Set task —
Put the lines between the line containing "Click the right content pane scrollbar" and the line containing "Click the word", inclusive, into a JSON list of strings, one string per line, omitting blank lines. Include those lines only.

---------- Provided information ----------

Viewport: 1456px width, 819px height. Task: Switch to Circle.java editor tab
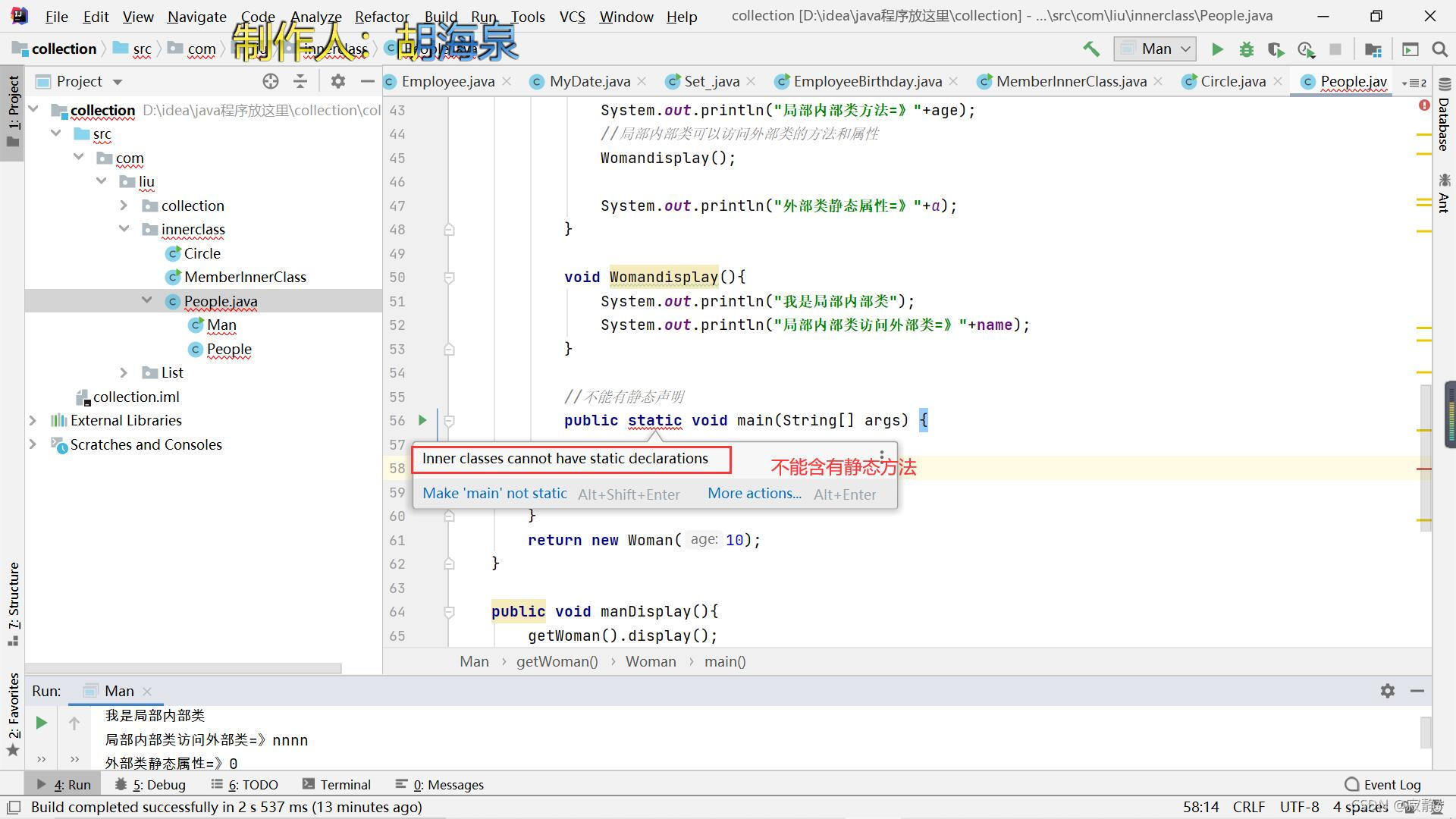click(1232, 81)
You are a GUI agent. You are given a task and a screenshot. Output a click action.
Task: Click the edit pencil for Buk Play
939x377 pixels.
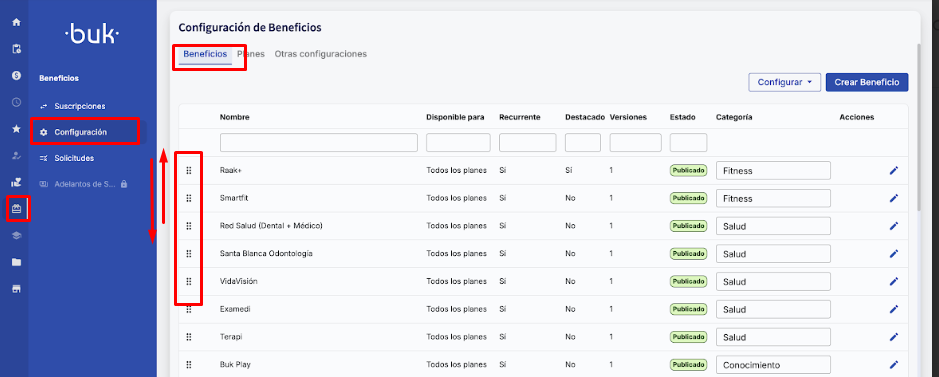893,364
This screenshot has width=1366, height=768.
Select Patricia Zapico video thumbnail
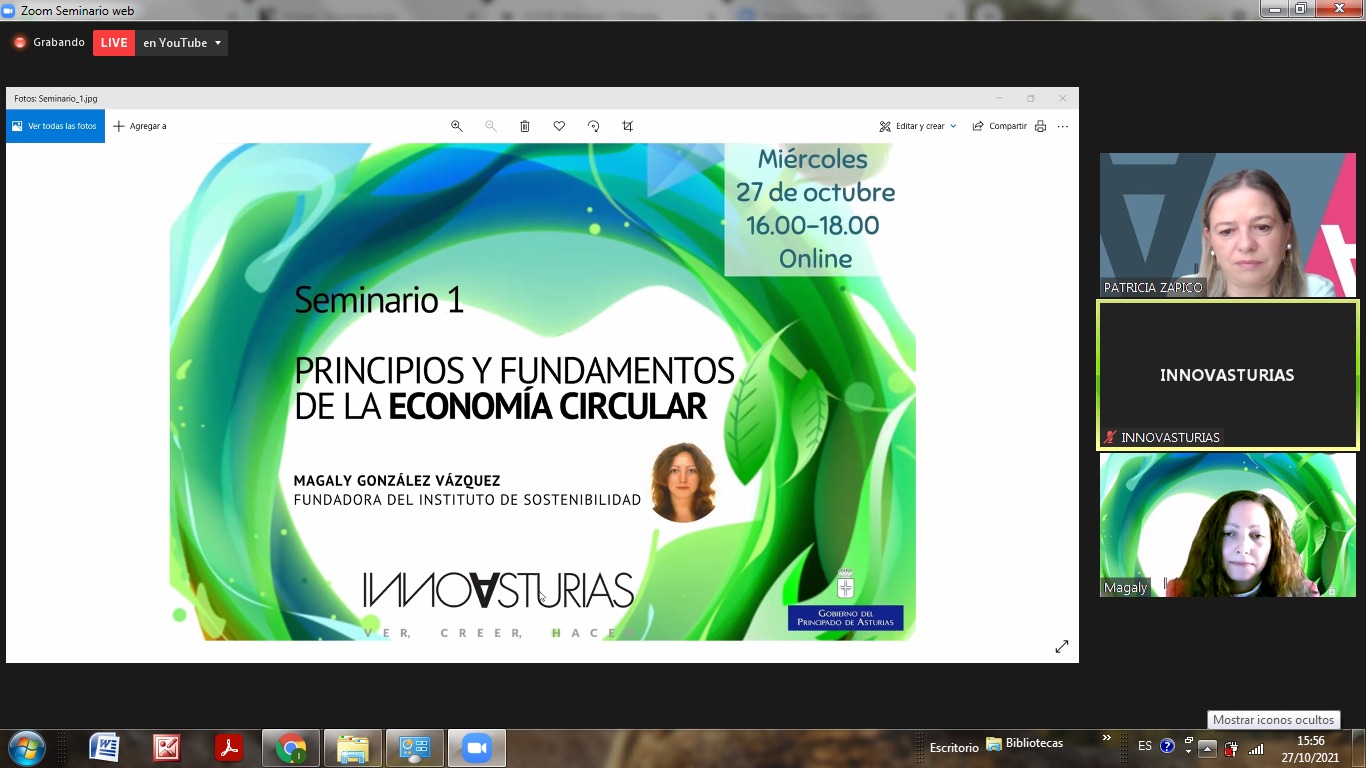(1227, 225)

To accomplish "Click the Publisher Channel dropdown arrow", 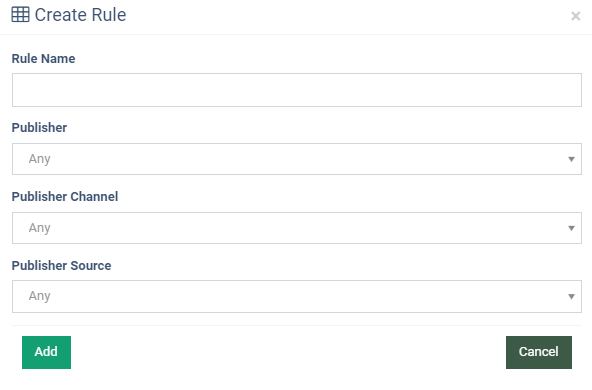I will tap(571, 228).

----------
---------- Provided information ----------

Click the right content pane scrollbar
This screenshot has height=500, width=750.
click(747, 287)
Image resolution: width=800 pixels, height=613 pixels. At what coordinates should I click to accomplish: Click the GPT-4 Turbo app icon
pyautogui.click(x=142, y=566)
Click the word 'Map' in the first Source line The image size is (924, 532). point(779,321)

----------

Task result —
[
  "Click the right content pane scrollbar",
  "This screenshot has height=500, width=750.",
  "click(747, 287)",
  "Image resolution: width=800 pixels, height=613 pixels. At what coordinates should I click to accomplish: Click the GPT-4 Turbo app icon",
  "pyautogui.click(x=142, y=566)",
  "Click the word 'Map' in the first Source line The image size is (924, 532). point(779,321)"
]